Last week, U.S. Secretary of State Rex Tillerson certified that Iran was compliant with its commitments under the 2015 Iran nuclear deal, known more formally as the Joint Comprehensive Plan of Action (JCPOA). However, this is only because of all the concessions that the Obama administration had made, which lowered the bar for Iran’s technical compliance to an absurdly low level. Indeed, Barack Obama’s concessions to the Iran regime, which he offered in order to secure Iran’s agreement on the terms of the disastrous JCPOA, seem to have no bounds. The result is that Iran is marching ahead with perfecting key elements of a full nuclear weapons program, while already receiving many of the benefits of sanctions relief afforded by the JCPOA. And now evidence has surfaced that the Obama administration not only paid a ransom for the release of American citizens imprisoned unlawfully by the Iranian regime as the JCPOA was being implemented. According to an April 24th investigatory report by Politico, the Obama administration also agreed, as part of a prison swap, to release seven Iranian-born prisoners from U.S. custody, at least some of whom could well go back to helping the Iranian regime procure components for its nuclear weapons program.
Moreover, the Politico report found that the administration dropped charges and international arrest warrants against 14 fugitives. Obama Justice and State Department officials, at times after consultations with the White House, reportedly slowed down the extradition process for some fugitives who were in custody abroad. And the administration failed to vigorously go after Iranian procurement networks in the United States, while thwarting career law enforcement officials’ efforts to lure their targets to international destinations where they could be readily arrested.
In short, senior Obama administration officials delivered a major blow to the painstaking work of counter-proliferation task forces that had been trying for years to uncover and break up Iran’s intricate procurement networks supporting its nuclear arms program.
“A lot of people were furious; they had cases in the pipeline for months, in some cases years, and then, all of a sudden, they were gone — all because they were trying to sell the nuke deal,” a former Department of Commerce counter-proliferation agent was quoted by Politico as saying.
And from Obama on down, the small group of officials involved in brokering the trade-offs leading to the nuclear deal misled the American people in the process.

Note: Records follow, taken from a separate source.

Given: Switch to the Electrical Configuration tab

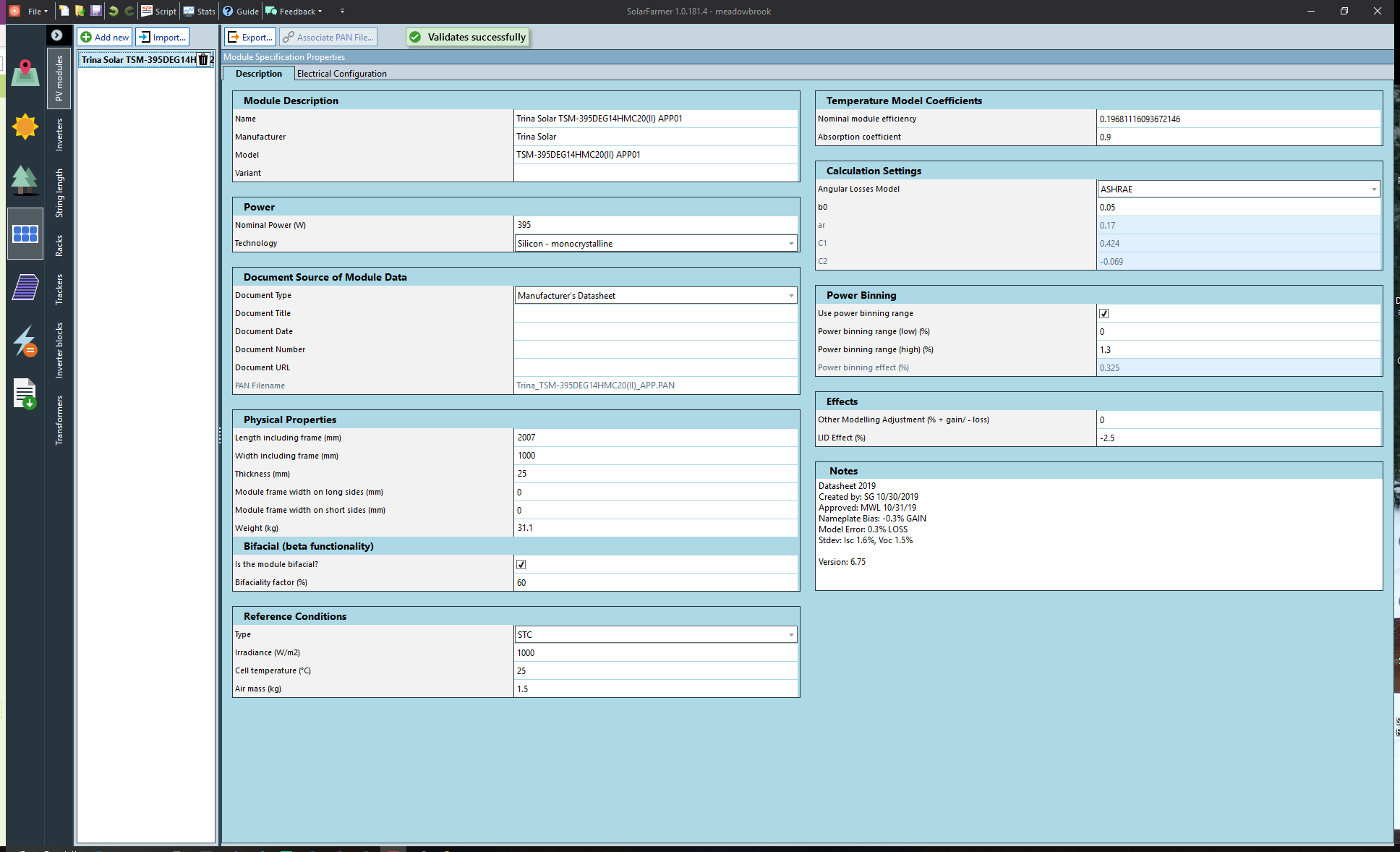Looking at the screenshot, I should pyautogui.click(x=340, y=73).
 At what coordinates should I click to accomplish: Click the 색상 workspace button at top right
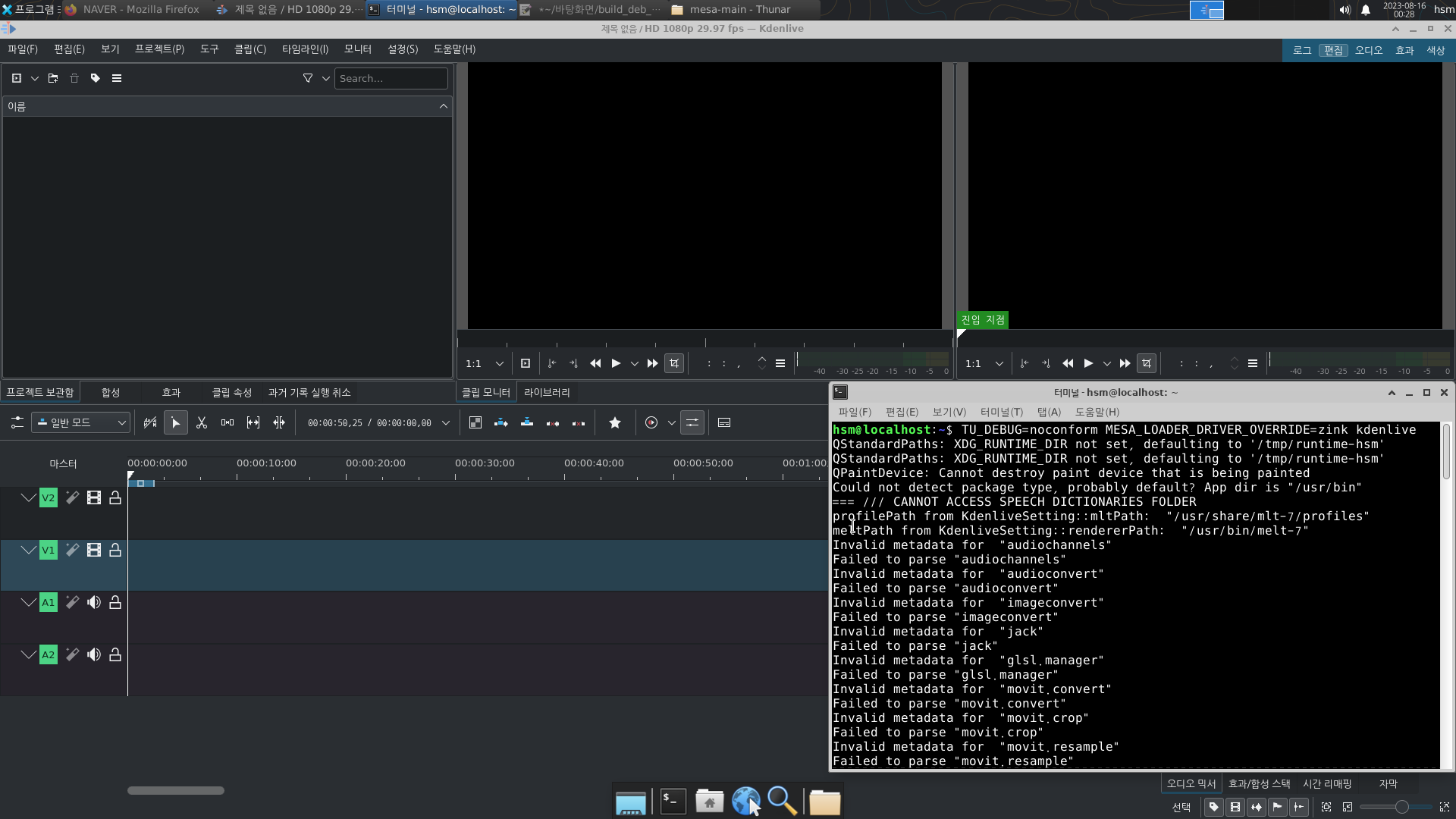(x=1437, y=50)
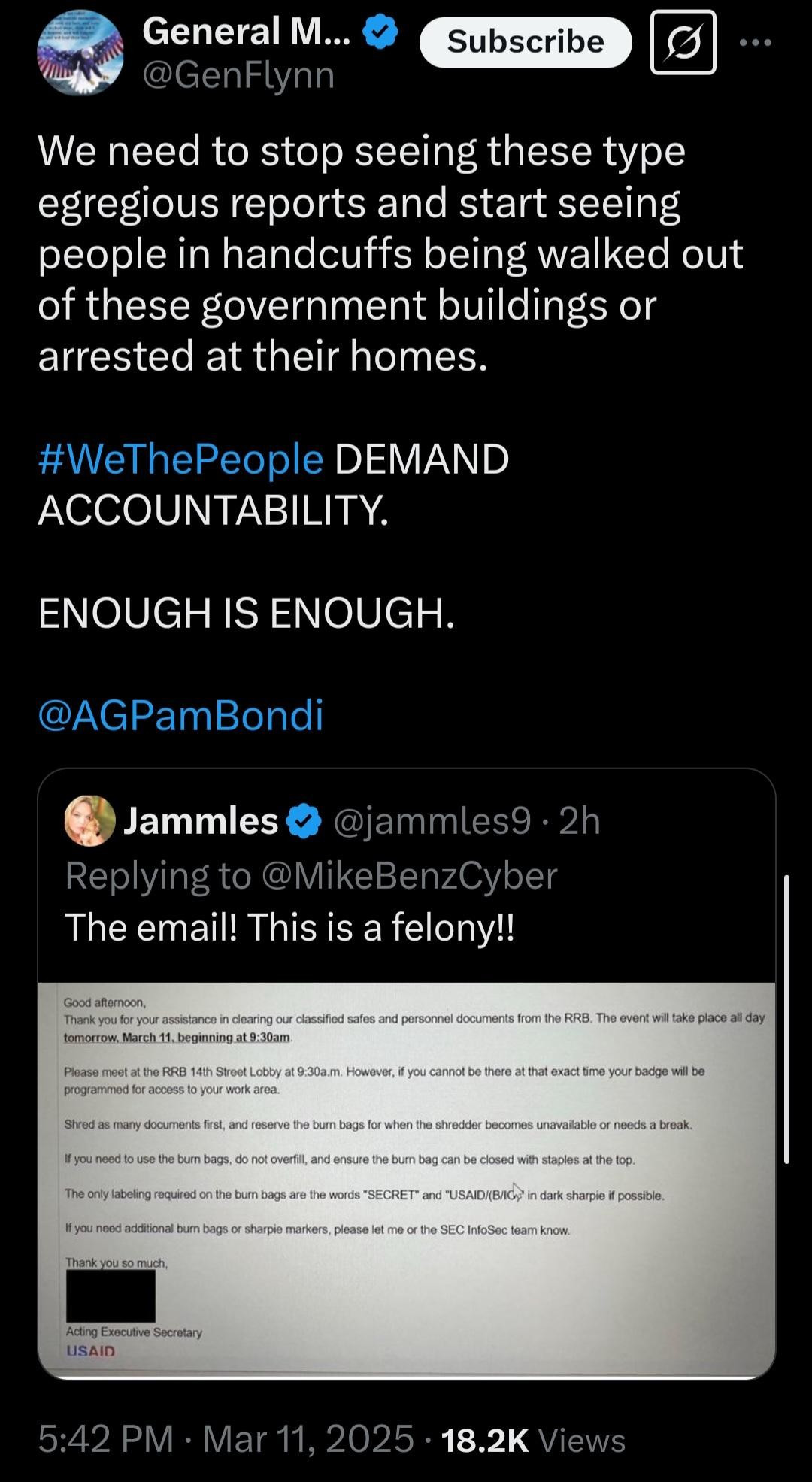The image size is (812, 1482).
Task: Open the #WeThePeople hashtag
Action: click(x=180, y=459)
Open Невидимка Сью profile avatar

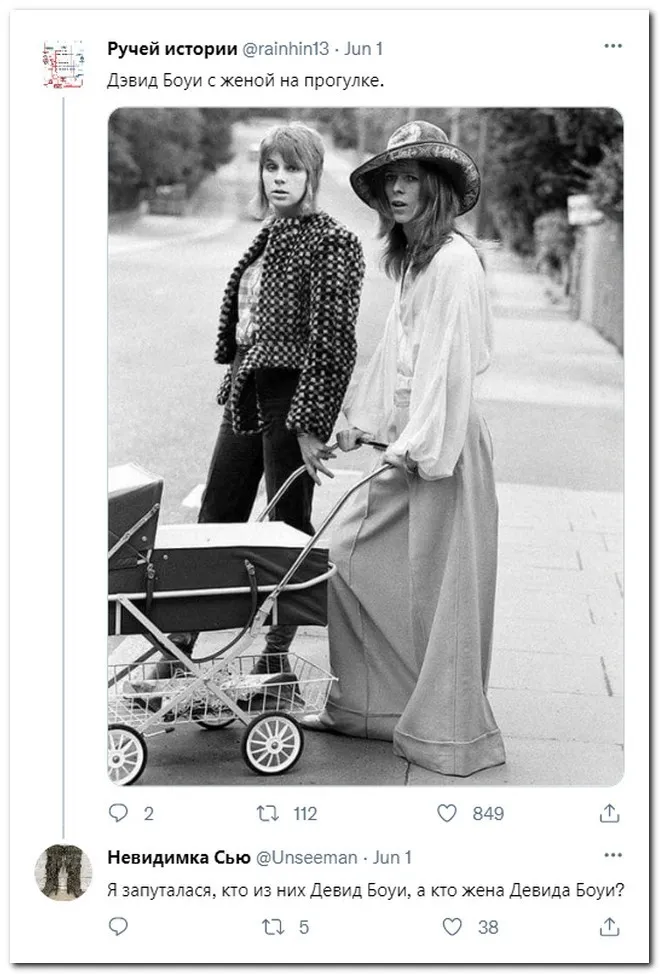[63, 872]
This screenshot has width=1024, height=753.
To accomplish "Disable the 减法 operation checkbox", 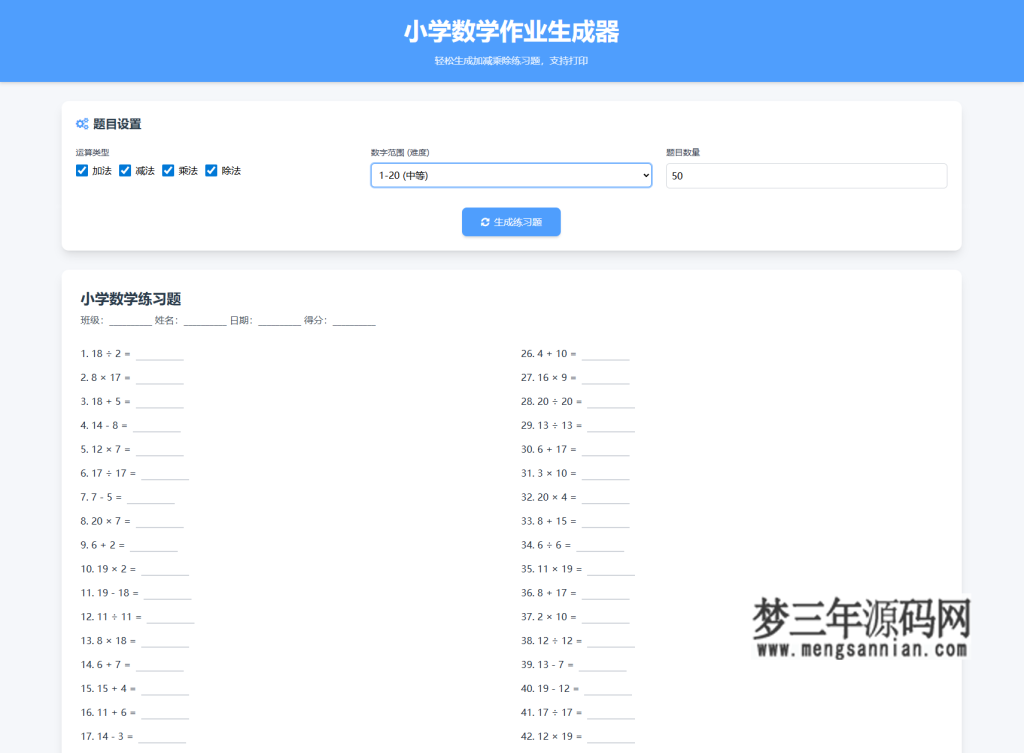I will point(125,170).
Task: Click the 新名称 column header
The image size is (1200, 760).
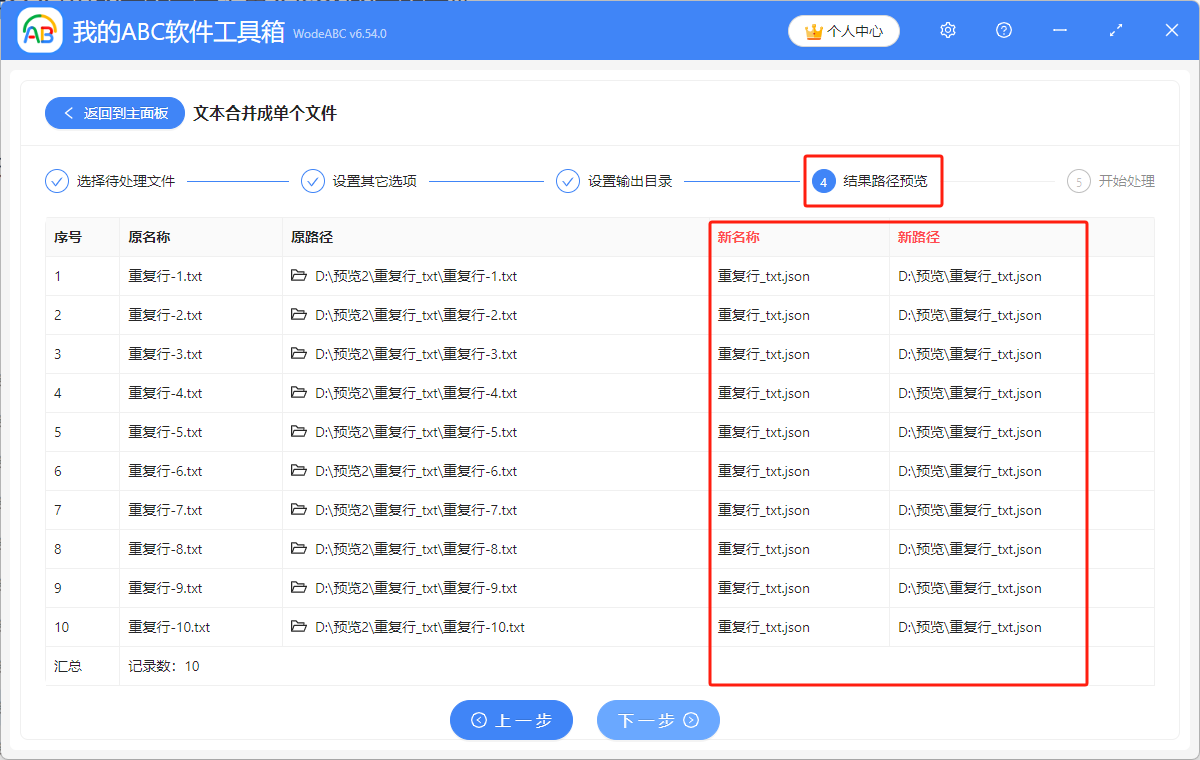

For example, the Obama administration downplayed its release of the Iranian-born prisoners, whom were referred to benignly as “civilians” and “businessmen.” President Obama himself described the prisoner swap with the Iranian regime as “a reciprocal humanitarian gesture.” His Press Secretary Josh Earnest represented that the released prisoners had been caught up in technical sanctions or trade embargo violations – what Earnest referred to as “nonviolent crimes.” In fact, according to the Politico report, “some of them were accused by Obama’s own Justice Department of posing threats to national security. Three allegedly were part of an illegal procurement network supplying Iran with U.S.-made microelectronics with applications in surface-to-air and cruise missiles like the kind Tehran test-fired recently, prompting a still-escalating exchange of threats with the Trump administration.”